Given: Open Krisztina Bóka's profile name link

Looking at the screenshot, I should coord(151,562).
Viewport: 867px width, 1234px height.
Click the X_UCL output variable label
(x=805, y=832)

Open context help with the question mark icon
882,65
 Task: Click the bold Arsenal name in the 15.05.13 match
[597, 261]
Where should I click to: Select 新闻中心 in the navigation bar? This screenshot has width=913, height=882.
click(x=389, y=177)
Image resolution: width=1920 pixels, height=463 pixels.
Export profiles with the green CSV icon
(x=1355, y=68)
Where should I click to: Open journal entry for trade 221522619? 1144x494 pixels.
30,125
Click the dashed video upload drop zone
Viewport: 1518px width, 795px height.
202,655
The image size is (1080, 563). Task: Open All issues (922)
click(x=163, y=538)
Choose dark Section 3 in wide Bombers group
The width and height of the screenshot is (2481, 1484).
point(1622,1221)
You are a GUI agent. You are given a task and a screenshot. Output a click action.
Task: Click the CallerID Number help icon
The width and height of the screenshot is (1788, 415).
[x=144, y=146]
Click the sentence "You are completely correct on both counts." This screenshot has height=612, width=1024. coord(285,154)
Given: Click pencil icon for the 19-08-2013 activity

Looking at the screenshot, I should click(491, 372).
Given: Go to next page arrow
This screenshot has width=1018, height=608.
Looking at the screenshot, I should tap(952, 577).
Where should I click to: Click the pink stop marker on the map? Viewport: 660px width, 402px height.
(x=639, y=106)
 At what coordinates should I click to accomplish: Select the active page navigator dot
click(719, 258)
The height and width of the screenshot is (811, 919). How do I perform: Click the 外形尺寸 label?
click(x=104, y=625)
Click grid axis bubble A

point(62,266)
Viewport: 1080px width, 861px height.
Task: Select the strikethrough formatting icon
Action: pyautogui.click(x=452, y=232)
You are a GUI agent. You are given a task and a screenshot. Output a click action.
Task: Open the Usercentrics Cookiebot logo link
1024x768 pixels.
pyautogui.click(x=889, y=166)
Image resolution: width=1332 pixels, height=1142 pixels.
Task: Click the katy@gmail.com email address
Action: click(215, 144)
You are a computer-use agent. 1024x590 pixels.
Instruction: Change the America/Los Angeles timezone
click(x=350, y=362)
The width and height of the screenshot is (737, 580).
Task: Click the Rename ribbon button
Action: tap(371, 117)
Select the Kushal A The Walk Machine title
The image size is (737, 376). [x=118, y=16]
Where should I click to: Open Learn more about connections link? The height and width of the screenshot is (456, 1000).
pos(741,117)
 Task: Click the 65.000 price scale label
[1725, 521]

+===+

● Work to complete
Print the entries above exactly as they were written, down to the last line.

● Reply
Given: Open Krisztina Bóka's profile name link

Looking at the screenshot, I should coord(151,562).
Viewport: 867px width, 1234px height.
Click the X_UCL output variable label
(x=805, y=832)

Open context help with the question mark icon
882,65
 Task: Click the bold Arsenal name in the 15.05.13 match
[597, 261]
Where should I click to: Select 新闻中心 in the navigation bar? This screenshot has width=913, height=882.
click(x=389, y=177)
Image resolution: width=1920 pixels, height=463 pixels.
Export profiles with the green CSV icon
(x=1355, y=68)
Where should I click to: Open journal entry for trade 221522619? 1144x494 pixels.
30,125
Click the dashed video upload drop zone
Viewport: 1518px width, 795px height.
202,655
The image size is (1080, 563). Task: Open All issues (922)
click(x=163, y=538)
Choose dark Section 3 in wide Bombers group
The width and height of the screenshot is (2481, 1484).
point(1622,1221)
You are a GUI agent. You are given a task and a screenshot. Output a click action.
Task: Click the CallerID Number help icon
The width and height of the screenshot is (1788, 415).
[x=144, y=146]
Click the sentence "You are completely correct on both counts." This screenshot has height=612, width=1024. coord(285,154)
Given: Click pencil icon for the 19-08-2013 activity

Looking at the screenshot, I should click(491, 372).
Given: Go to next page arrow
This screenshot has width=1018, height=608.
Looking at the screenshot, I should tap(952, 577).
Where should I click to: Click the pink stop marker on the map? Viewport: 660px width, 402px height.
(x=639, y=106)
 At what coordinates should I click to accomplish: Select the active page navigator dot
click(719, 258)
The height and width of the screenshot is (811, 919). How do I perform: Click the 外形尺寸 label?
click(x=104, y=625)
Click grid axis bubble A

point(62,266)
Viewport: 1080px width, 861px height.
Task: Select the strikethrough formatting icon
Action: pyautogui.click(x=452, y=232)
You are a GUI agent. You are given a task and a screenshot. Output a click action.
Task: Open the Usercentrics Cookiebot logo link
1024x768 pixels.
pyautogui.click(x=889, y=166)
Image resolution: width=1332 pixels, height=1142 pixels.
Task: Click the katy@gmail.com email address
Action: click(215, 144)
You are a computer-use agent. 1024x590 pixels.
Instruction: Change the America/Los Angeles timezone
click(x=350, y=362)
The width and height of the screenshot is (737, 580).
Task: Click the Rename ribbon button
Action: tap(371, 117)
Select the Kushal A The Walk Machine title
The image size is (737, 376). [x=118, y=16]
Where should I click to: Open Learn more about connections link? The height and width of the screenshot is (456, 1000).
pos(741,117)
 Task: Click the 65.000 price scale label
[1725, 521]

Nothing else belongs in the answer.